Logistics’ sustainability challenges

The journey to net zero is complicated, says Philippa Gill, EVORA’s executive director.

Philippa Gill, EVORA

ESG sits front and center for real estate investors, but the logistics sector faces challenges inherent to its asset class and stakeholder relationships. As institutional capital learns how to align activities to decarbonized investments, steps to achieve net zero, implement effective social measures and improve regulatory governance will improve performance for sustainable logistics.

Our clients rank in the top 25 percent of global real asset investment managers by AUM, and we see how ESG impacts price, risk appetite and value – and how it presents fundamental complex challenges. To transition towards low- or zero-carbon, the logistics sector must monitor, track and measure emissions throughout the asset lifecycle to achieve targeted net-zero reductions and embodied carbon footprints under the decarbonization hierarchy. However, conversations with logistics’ friends and clients highlight two concrete scenarios hindering progress: data and building activities.

Scores of single tenants do not collect or won’t share consumption data, causing disclosure challenges for investment managers.
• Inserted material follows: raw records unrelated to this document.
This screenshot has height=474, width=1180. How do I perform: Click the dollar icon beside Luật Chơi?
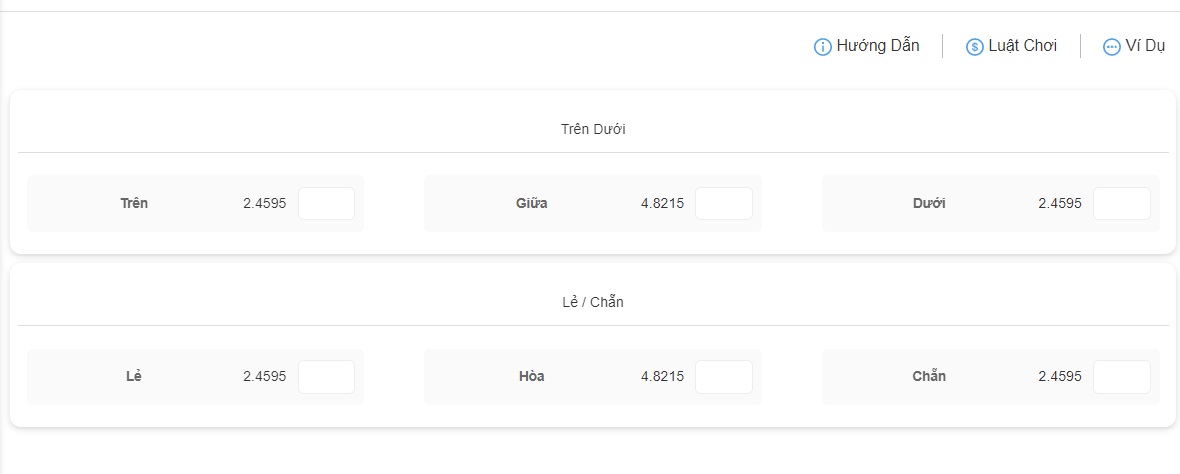pos(975,47)
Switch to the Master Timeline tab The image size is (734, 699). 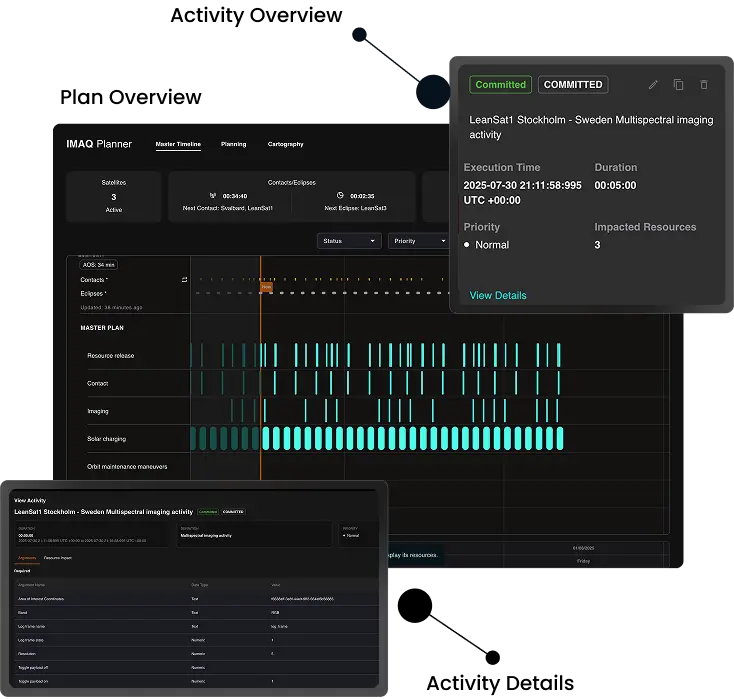pyautogui.click(x=178, y=144)
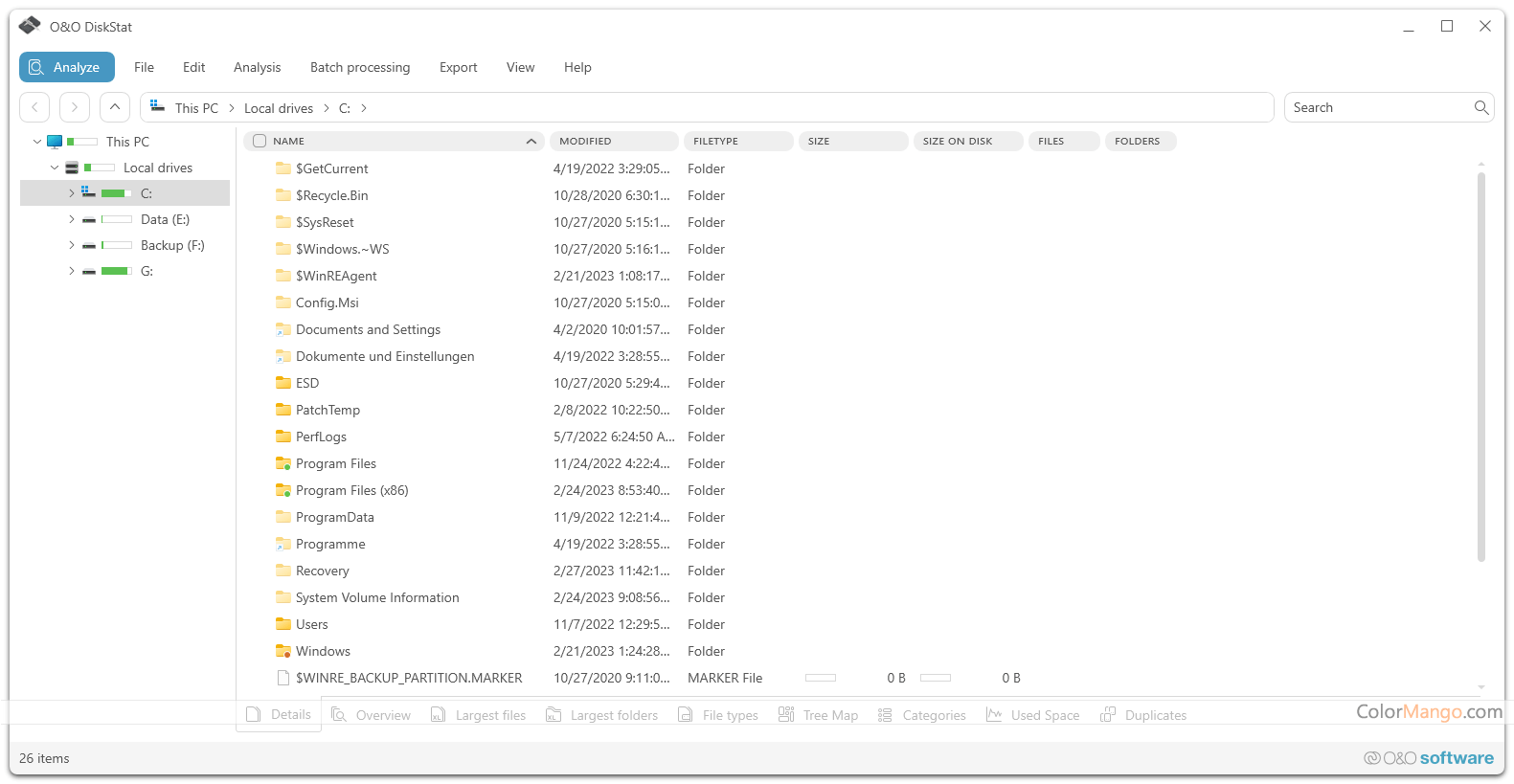Click the Tree Map icon

(786, 715)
Aligning with the SFDR and EU Taxonomy pressurizes landlords, while landlord-tenant transparency in some countries means procuring energy separately.

National legislation and energy market conditions exacerbate different geographical attitudes and obstacles to data sharing. These factors obstruct landlords from understanding portfolio impacts and the materiality of holdings, and they limit decarbonization.

Logistics benefits from autonomous mobile robots and ESG tenant surveys for data-driven action. And although digitizing data remains a challenge, especially if non-mandatory, the Netherlands is a guiding beacon for the sector.

Many stakeholders with different motivations and strategies add complexity and abundant interventions to building activities, like onsite PV solar. Installing solar unpacks a series of obstacles: is the roof strong enough, will the occupier consent, how secure is installation against insurance risk, will surplus energy be delivered to the grid, and who is reaping the benefit? In regions where solar remains a ‘financial risk’, banks refuse to lend money.

“Navigating geographical regulations and supply chains is intricate and confusing”

Shining a social lens on logistics uncovers granular challenges. Christean Schmidt, head of sustainability at Palmira, tells us: “Most people working in logistics centers don’t want to hang around to socialize or go to the gym at the end of their shift. They want to go home.” Although social amenities, green spaces and accessible transport uplevel logistics assets, it is a tall order to engage employees on remote industrial sites.

Putting it all together

Today, I heard a discussion on SFDR disclosures for an EU-wide logistics portfolio. Navigating geographical regulations and supply chains is intricate and confusing. Government legislation may encourage renewable energy and energy-efficient retrofits, but it is an uphill struggle for large-scale assets facing fragmented building permits and environmental assessments. Standardizing data, risks, regulations and disclosures will encourage resilient assets and ROIs.

So, what are our key takeaways? Get under the hood to figure out material climate risk and opportunity across lifecycles to target capex and ESG activities, embed best-practice SFDR disclosures and knowledge across your organization to attract investment buy-in, strengthen tenant relations to obtain data and discern what is ‘good’ and ‘resilient’ to steer effective ESG.